Next, we’ll display our coefficiients in table.

The weights of the fitted model should correspond to the amplitudes of our original timeseries, which we know are just the scaling factors and offsets that we used above. We’ll add these amplitude values in an additional column.

[9]:
df = betas.rename("betas_S1D1").to_dataframe()
# add a column with expected values
df["Expected"] = [
    SCALE_STIMA, 0.0, OFFSET_STIMA,
    SCALE_STIMA, 0.0, OFFSET_STIMA,
    0.0, SCALE_STIMB, OFFSET_STIMB,
    0.0, SCALE_STIMB, OFFSET_STIMB,
]

display(df)
betas_S1D1 Expected
channel chromo regressor
S1D1 HbO HRF StimA 1.243511 1.25
HRF StimB -0.001270 0.00
Drift 0 0.499760 0.50
HbR HRF StimA 1.221440 1.25
HRF StimB -0.014867 0.00
Drift 0 0.497194 0.50
S1D2 HbO HRF StimA -0.002569 0.00
HRF StimB 0.752740 0.75
Drift 0 0.248674 0.25
HbR HRF StimA 0.004693 0.00
HRF StimB 0.775895 0.75
Drift 0 0.250683 0.25

Finally, we use the design matrix and fitted coefficients to predict the timeseries using glm.predict.

[10]:
# helper function to compare original time series and model prediction
def plot_data_to_fit_comparison(ts, pred, stim):
    f, ax = p.subplots(2,1, sharex=True, figsize=(12,4))
    for i, ch in enumerate(ts.channel.values):
        ax[i].plot(ts.time, ts.sel(channel=ch, chromo="HbO"), "r-")
        ax[i].plot(ts.time, ts.sel(channel=ch, chromo="HbR"), "b-")
        ax[i].plot(pred.time, pred.sel(channel=ch, chromo="HbO"), "-", c="#e41a1c", lw=2)
        ax[i].plot(pred.time, pred.sel(channel=ch, chromo="HbR"), "-", c="#377eb8", lw=2)
        ax[i].set_title(f"Ch {ch}")
        plots.plot_stim_markers(ax[i], stim, y=1)
    p.tight_layout()

# use all regressors of the design matrix to predict the time series
pred = glm.predict(ts, betas, dms)
display(pred)
plot_data_to_fit_comparison(ts, pred, stim)
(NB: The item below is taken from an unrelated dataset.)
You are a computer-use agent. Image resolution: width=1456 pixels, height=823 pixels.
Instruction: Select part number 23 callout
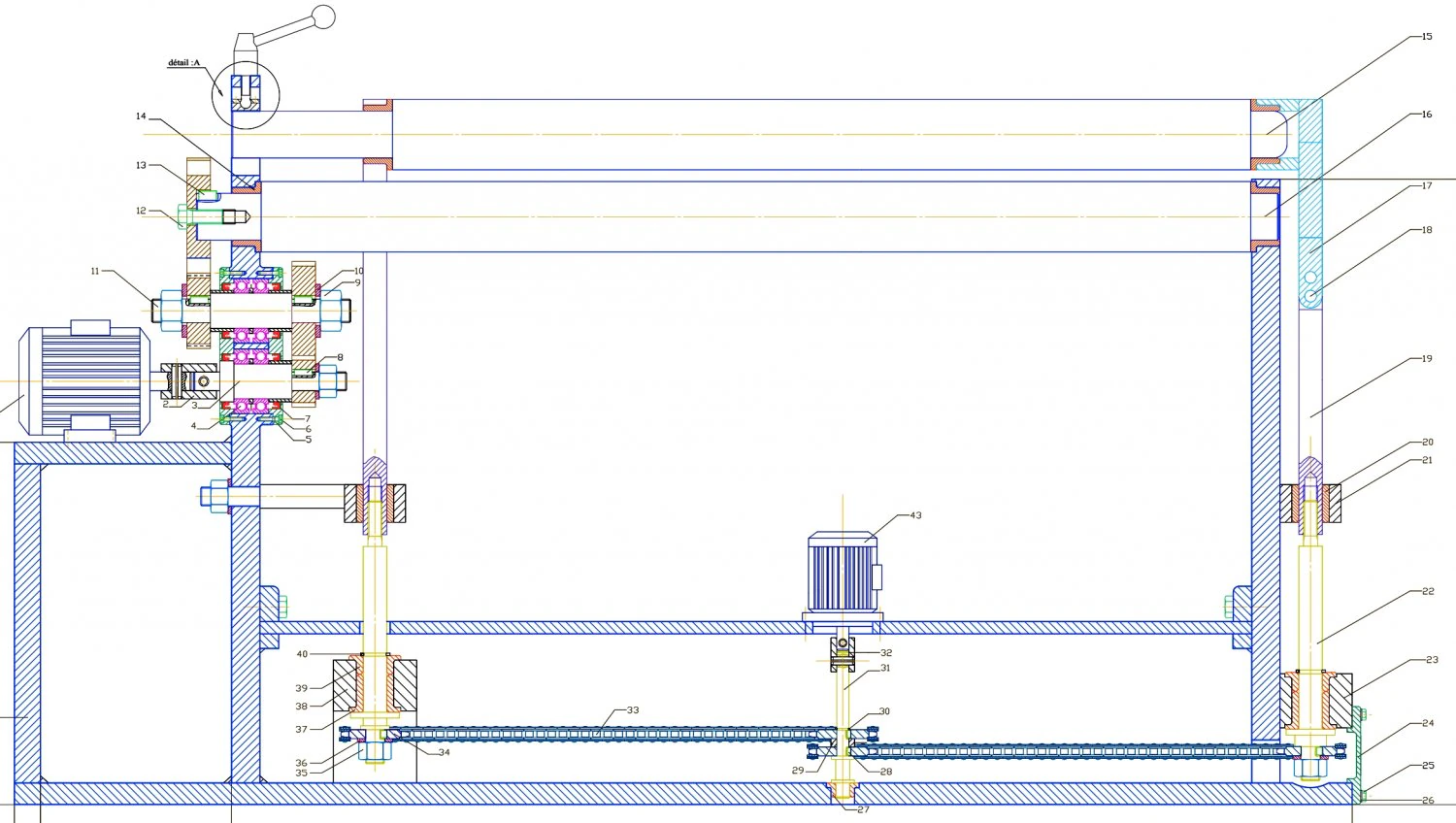pyautogui.click(x=1432, y=660)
# use only HRF-related regressors, i.e. remove the drift/offset
pred = glm.predict(
    ts,
    # select regressor whose label start with HRF Stim
    betas.sel(regressor=betas.regressor.str.startswith("HRF Stim")),
    dms
)
plot_data_to_fit_comparison(ts, pred, stim)
<xarray.DataArray (time: 2400, channel: 2, chromo: 2)> Size: 77kB
0.4998 0.4972 0.2487 0.2507 0.4998 0.4972 ... 0.2507 0.4998 0.4972 0.2487 0.2507
Coordinates:
  * time     (time) float64 19kB 0.0 0.1 0.2 0.3 0.4 ... 239.6 239.7 239.8 239.9
  * chromo   (chromo) <U3 24B 'HbO' 'HbR'
  * channel  (channel) <U4 32B 'S1D1' 'S1D2'
../../_images/examples_modeling_33_glm_illustrative_example_17_1.png
../../_images/examples_modeling_33_glm_illustrative_example_17_2.png

Fitting the GLM - this time using a slightly different model

In this section, we create a new design matrix that encodes less prior knowledge about the timeseries.

[11]:
# copy the stimulus DataFrame and set all values to 1, i.e.
# there is no prior knowledge about amplitude differences between trials
stim_other = stim.copy()
stim_other["value"] = 1.
display(stim_other)

# this design matrix also uses Gamma basis functions but
# the onset (tau) is delayed and the HRF width (sigma) is longer.
dms_other = (
    glm.design_matrix.hrf_regressors(
        ts, stim, glm.Gamma(tau=1 * units.s, sigma=7 * units.s)
    )
    & glm.design_matrix.drift_regressors(ts, drift_order=0)
)


betas = glm.fit(ts, dms_other, noise_model="ols").sm.params

# display the fitted betas as a DataFrame
display(betas.rename("betas_S1D1").to_dataframe())
onset trial_type value duration
0 10 StimA 1.0 10.0
1 80 StimA 1.0 10.0
2 150 StimA 1.0 10.0
0 45 StimB 1.0 10.0
1 115 StimB 1.0 10.0
2 185 StimB 1.0 10.0
 50%|█████     | 1/2 [00:00<00:00, 83.11it/s]
 50%|█████     | 1/2 [00:00<00:00, 556.72it/s]
betas_S1D1
channel chromo regressor
S1D1 HbO HRF StimA 1.027371
HRF StimB -0.017602
Drift 0 0.510244
HbR HRF StimA -0.257909
HRF StimB 0.007991
Drift 0 0.495087
S1D2 HbO HRF StimA -0.016139
HRF StimB 0.622633
Drift 0 0.256157
HbR HRF StimA 0.003753
HRF StimB -0.163687
Drift 0 0.249007
[12]:
pred = glm.predict(ts, betas, dms_other)
display(pred)
plot_data_to_fit_comparison(ts, pred, stim_other)


pred = glm.predict(
    ts,
    betas.sel(regressor=betas.regressor.str.startswith("HRF Stim")),
    dms_other
)
plot_data_to_fit_comparison(ts, pred, stim_other)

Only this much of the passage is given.